Selected passage

┄┄┄┄┄┄┄┄┄┄┄┄┄┄┄┄┄┄┄┄

Brian McClain is an assistant professor for physical and natural sciences at the College of Western Idaho.

Rob Egan gave up a job with Hewlett-Packard in the six figures to enlist in the Army after 9/11 and was sent as a Ranger with the first wave of Americans deployed to Afghanistan.

Years ago I’d often go on bicycle rides with both of them into the foothills outside of Lincoln, up the valley floor to Marysville and multiple day trips in the Sierra and even Death Valley.

One day when both were 17 and still in high school, Brian showed up for a ride with a big black eye.

The two of them – on an impulse that teen boys are prone to do – decided the day before to go smash mailboxes with a baseball bat while driving a pickup truck down a rural road west of Lincoln. One of the mailboxes fought back. The farmer – tired of such vandalism – had secured his mailbox with a steel cage. The bat hit it and bounced back into Brian’s face.

They had told Brian’s mom something else had happened, probably a crash on a bicycle. They were not caught.

I bring this up to try and interject some sanity into the frenzy to get more and more laws on the books that slap teens with criminal records for the rest of their lives for doing stupid things that in previous generations would have warranted punishment but not a lifelong scarlet letter.

The two of them tended to do sophomoric things, especially Brian. Anyone who has been around teen boys doesn’t need that explained.

I do not condone vandalism or bullying.

Yet if Brian and Rob were teens today I wonder whether they’d be tripped up on some “get tough” law that would have cost them opportunities to go to college or put their lives on the line to honorably serve our country.

The state of New York’s high court this week is hearing a challenge to a 2010 Albany County law that makes it a crime for people to bully others online, especially children.

It was part of a wave of laws put in place after 13-year-old Megan Meier of Missouri committed suicide when an adult neighbor went online and pretended to be a teen boy on MySpace and sent her cruel messages.

┄┄┄┄┄┄┄┄┄┄┄┄┄┄┄┄┄┄┄┄

Material provided
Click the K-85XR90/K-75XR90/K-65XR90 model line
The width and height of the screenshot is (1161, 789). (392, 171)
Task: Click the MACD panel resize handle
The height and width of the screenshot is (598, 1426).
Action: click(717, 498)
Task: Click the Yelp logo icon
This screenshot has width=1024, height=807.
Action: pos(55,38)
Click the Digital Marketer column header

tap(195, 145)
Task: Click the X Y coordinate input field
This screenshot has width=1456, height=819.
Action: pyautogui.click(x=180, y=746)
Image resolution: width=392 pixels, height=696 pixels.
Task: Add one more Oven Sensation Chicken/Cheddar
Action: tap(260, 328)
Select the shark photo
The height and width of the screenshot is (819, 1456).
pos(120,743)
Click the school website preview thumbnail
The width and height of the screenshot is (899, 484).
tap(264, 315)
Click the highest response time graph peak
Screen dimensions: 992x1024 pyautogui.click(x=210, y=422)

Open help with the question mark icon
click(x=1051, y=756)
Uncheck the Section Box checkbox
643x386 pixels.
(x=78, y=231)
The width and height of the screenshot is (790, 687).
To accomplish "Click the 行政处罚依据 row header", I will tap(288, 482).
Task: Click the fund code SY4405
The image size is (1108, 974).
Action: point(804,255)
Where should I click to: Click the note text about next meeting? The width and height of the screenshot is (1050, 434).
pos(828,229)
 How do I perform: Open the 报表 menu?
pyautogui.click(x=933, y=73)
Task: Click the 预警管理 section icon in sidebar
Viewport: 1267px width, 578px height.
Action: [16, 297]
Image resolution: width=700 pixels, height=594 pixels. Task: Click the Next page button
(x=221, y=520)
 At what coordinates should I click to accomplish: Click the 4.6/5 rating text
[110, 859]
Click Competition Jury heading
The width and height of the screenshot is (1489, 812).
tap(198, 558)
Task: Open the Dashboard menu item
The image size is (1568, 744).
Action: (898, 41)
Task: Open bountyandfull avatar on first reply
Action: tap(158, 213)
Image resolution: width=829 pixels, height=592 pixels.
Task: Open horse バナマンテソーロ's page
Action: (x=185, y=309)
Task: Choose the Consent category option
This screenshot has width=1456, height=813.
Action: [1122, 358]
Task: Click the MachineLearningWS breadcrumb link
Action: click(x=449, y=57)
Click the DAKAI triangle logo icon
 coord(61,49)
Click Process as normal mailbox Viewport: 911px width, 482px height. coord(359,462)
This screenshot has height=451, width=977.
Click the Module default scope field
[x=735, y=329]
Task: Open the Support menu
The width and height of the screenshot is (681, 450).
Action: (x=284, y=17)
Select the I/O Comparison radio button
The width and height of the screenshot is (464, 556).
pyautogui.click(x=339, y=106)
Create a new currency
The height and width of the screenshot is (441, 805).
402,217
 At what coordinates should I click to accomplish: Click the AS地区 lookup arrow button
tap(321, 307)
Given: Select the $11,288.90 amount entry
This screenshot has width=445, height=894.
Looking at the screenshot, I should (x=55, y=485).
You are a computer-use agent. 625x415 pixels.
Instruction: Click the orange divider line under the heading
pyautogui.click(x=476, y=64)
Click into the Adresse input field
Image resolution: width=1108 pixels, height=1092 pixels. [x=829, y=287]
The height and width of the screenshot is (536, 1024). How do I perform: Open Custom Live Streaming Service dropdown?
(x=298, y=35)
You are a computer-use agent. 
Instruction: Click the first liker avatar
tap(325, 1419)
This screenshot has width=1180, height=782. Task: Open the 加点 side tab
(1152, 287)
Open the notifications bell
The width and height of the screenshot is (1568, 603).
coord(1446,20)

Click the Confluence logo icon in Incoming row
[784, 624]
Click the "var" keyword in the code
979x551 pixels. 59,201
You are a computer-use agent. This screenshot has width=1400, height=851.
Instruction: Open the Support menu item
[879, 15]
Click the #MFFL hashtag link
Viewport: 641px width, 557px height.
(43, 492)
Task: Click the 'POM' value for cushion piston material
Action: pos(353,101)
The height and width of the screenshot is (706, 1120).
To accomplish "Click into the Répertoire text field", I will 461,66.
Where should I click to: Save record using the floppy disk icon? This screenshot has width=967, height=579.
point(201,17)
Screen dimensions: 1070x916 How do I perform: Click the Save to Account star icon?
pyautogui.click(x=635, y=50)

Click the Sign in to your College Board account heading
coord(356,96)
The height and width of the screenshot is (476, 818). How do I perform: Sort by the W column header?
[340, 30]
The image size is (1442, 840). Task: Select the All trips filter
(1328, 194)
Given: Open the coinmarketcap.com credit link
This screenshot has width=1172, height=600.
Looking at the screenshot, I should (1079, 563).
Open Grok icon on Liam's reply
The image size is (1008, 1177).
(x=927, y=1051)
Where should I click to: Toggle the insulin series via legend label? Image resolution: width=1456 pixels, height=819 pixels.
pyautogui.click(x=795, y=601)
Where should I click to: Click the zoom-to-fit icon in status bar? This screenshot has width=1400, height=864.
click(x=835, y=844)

┄┄┄┄┄┄┄┄┄┄┄┄┄┄┄┄┄┄┄┄

Jobs
1 > Answer these from the column about teen pranks and anti-bullying laws:
(a) What job did Rob Egan leave to join the Army?
(b) How had the farmer protected his mailbox?
(c) In what year was the Albany County law now before New York's high court passed?
2 > Carry on with the column about teen pranks and anti-bullying laws, picking up after its final sentence.

Responses by task
1 >
(a) A six-figure job with Hewlett-Packard.
(b) He secured it with a steel cage.
(c) 2010.

2 >
The New York case centers on what then15-year-old Marquan W. Mackey-Meggs did back in 2010. The Cohoes High School student created a Facebook page dubbed “Cohoes Flame Page.” Court documents say that he posted photos of other teens along with graphic and sexual comments. They range from alleged sex partners and specific sex partners to sophomoric comments such as “kisses like a dig” and “cottage cheese legs.”

Police a year later obtained his identity through the IP addresses. They charged him as an adult with eight counts of harassment and eight counts of violating the cyberbullying law. He was the first to be prosecuted under the 2010 law.

A judge tossed the harassment charges but let the cyberbullying charges stand. The eight counts could have landed him in prison for up to eight years.

In a deal, he pleaded guilty to one count of cyberbullying as long as his lawyers could challenge the law’s constitutionality in a higher court. Mackey-Meggs got three years probation.

Now for the fun part: A judge last year ruled the law was constitutional for speech directed at minors but not speech directed at adults. No differential was made about minors directing such speech at minors.

Bullying of any type is reprehensible. But does that mean criminal courts should be used to severely punish behavior that was once regulated to school yards and not circulated worldwide simply because asphalt encounters have been replaced with the Internet?

Teens that do stupid things should be punished whether it is smashing mail boxes or cyberbullying. But is a one-year prison term per count as under the Albany cyberbullying law justified or does it even make sense in the context of other laws and crimes?

Brian was always a good kid when he wasn’t prone to engaging in moments of stupidity. He could say some stupid, sophomoric things. Not saying as a teen he ever would have gone as far as the 15-year-old in New York. But I can’t help but wonder if in less than a second if the Internet had been as evasive in everyday life 40 years ago, if he could have posted a comment that would have had him facing prison time instead of continuing on his path as a contributing member of society.

“Boys will be boys” is no excuse for bad behavior.

Nor is it right that adults equate standalone cyberbullying with sexual assault in terms of how they are prosecuted and maximum prison terms.